RÁZGA Filip KOČA Jaroslav LEONTIS N.B. ŠPONER Jiří

Year of publication 2005
Type Article in Proceedings
Conference 14th Conference on Current Trends in Computational Chemistry 2005
MU Faculty or unit

Faculty of Science

Citation
Field Physical chemistry and theoretical chemistry
Keywords Kink-turn; RNA flexibility; A-minor; Ribosome dynamics
Description Kink-turn (K-turn) motifs are asymmetric internal loops found at conserved positions in diverse RNAs, with sharp bends in phosphodiester backbones producing "V"-shaped structures. Explicit-solvent Molecular Dynamics (MD) simulations were carried out for selected K-turns from 23S rRNA (Kt-38, Kt-42 and Kt-58) and for K-turn of human U4 snRNA (Kt-U4). The MD simulations reveal hinge-like K-turn motions on the nanosecond time-scale and thus indicate that K-turns are dynamically flexible, and capable of regulating significant inter-segmental motions. The first conserved A-minor interaction between the K-turn stems is entirely stable in all simulations. The angle between the helical arms of Kt-38 and Kt-42 is regulated by local variations of the second A-minor (type I) interaction between the stems. Its variability ranges from closed geometries to open ones stabilized by insertion of long-residency waters between adenine and cytosine.

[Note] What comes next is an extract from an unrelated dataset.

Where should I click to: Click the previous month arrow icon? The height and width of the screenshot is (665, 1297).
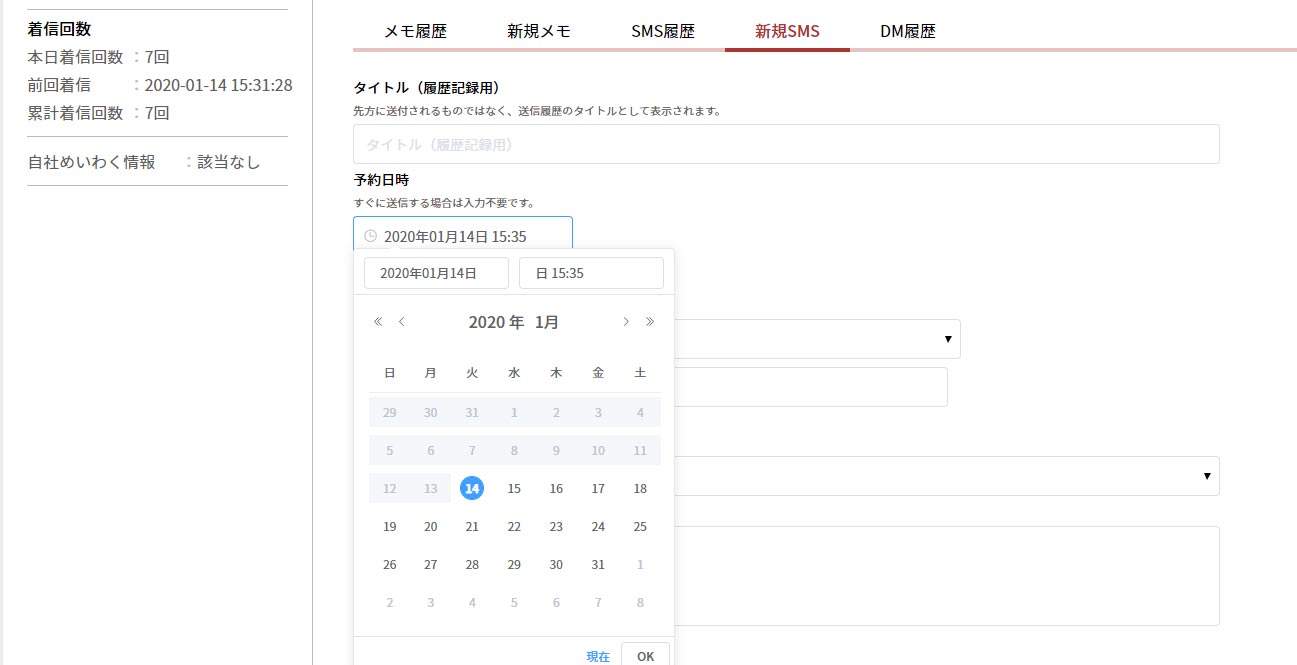(402, 322)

Kt-58 and Kt-U4 exhibit similar elbow-like motions caused by conformational change of the adenosine from the nominally unpaired region. Despite the observed substantial dynamics of K-turns, key tertiary interactions are stable and no sign of unfolding is seen. The presence of K-turns at key functional sites in the ribosome suggests that they confer flexibility to RNA protuberances that regulate the traversal of tRNAs from one binding site to another across the interface between the small and large subunit during protein synthesis cycle. Specifically, Kt-42 is suggested to allow the large scale motions of the factor binding domain (seen in Cryo-EM) in all three kingdoms while Kt-38 (when present) may be essential for the dynamics of the A-finger regulating the access of tRNA from A-site to P-site. Thus, while the whole ribosomal assembly superficially resembles a sophisticated LEGO toy, the K-turns are well poised to act as major recurrent elbow-like dynamical ribosomal building blocks.